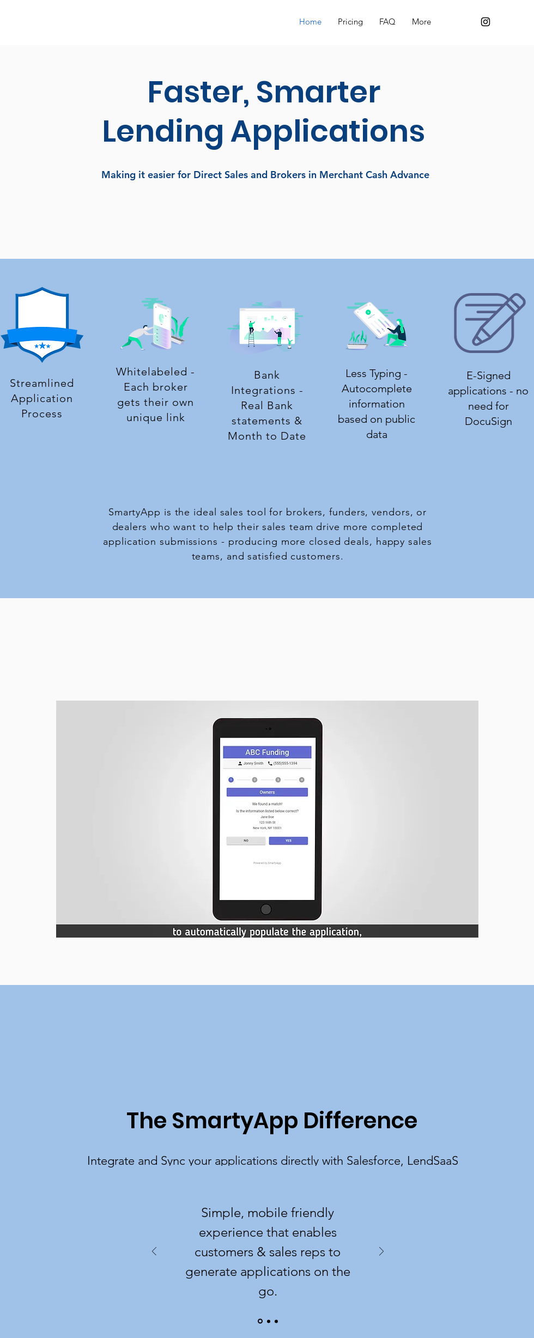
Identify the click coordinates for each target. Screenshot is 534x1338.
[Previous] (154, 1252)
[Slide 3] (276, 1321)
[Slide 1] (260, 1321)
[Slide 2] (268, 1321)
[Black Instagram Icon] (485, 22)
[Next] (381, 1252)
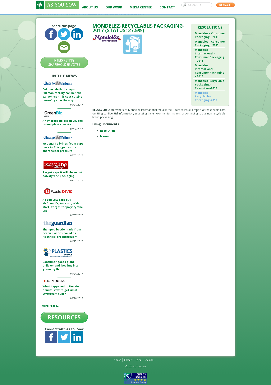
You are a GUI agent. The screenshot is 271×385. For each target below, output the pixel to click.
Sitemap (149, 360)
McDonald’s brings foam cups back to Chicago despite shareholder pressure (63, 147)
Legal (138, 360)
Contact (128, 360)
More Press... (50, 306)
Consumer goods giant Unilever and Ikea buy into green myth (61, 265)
○ ○ ○ ○ ○
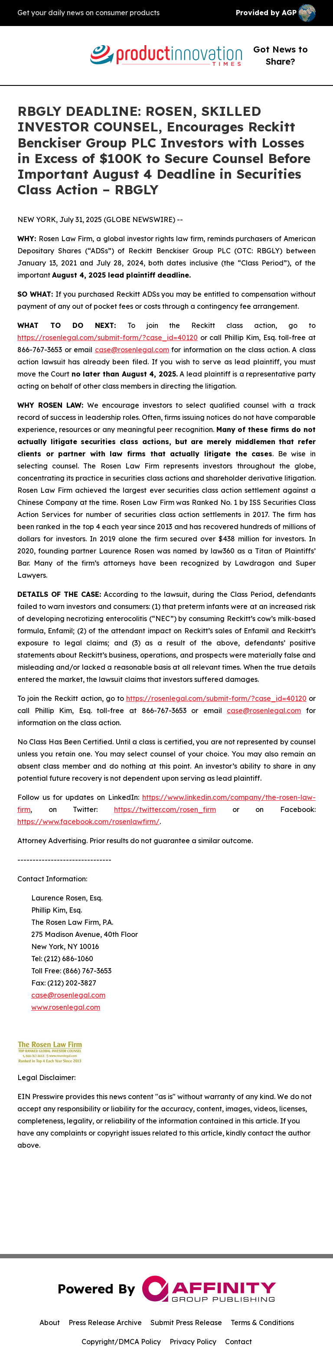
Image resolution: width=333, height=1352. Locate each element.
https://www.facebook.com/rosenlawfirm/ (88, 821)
○ ○ ○ ○ ○
▶ GIVEN TASK
How many lines of the data above contain the string "target"? Reply with the number alone.

▶ REPLY TO THE TASK
2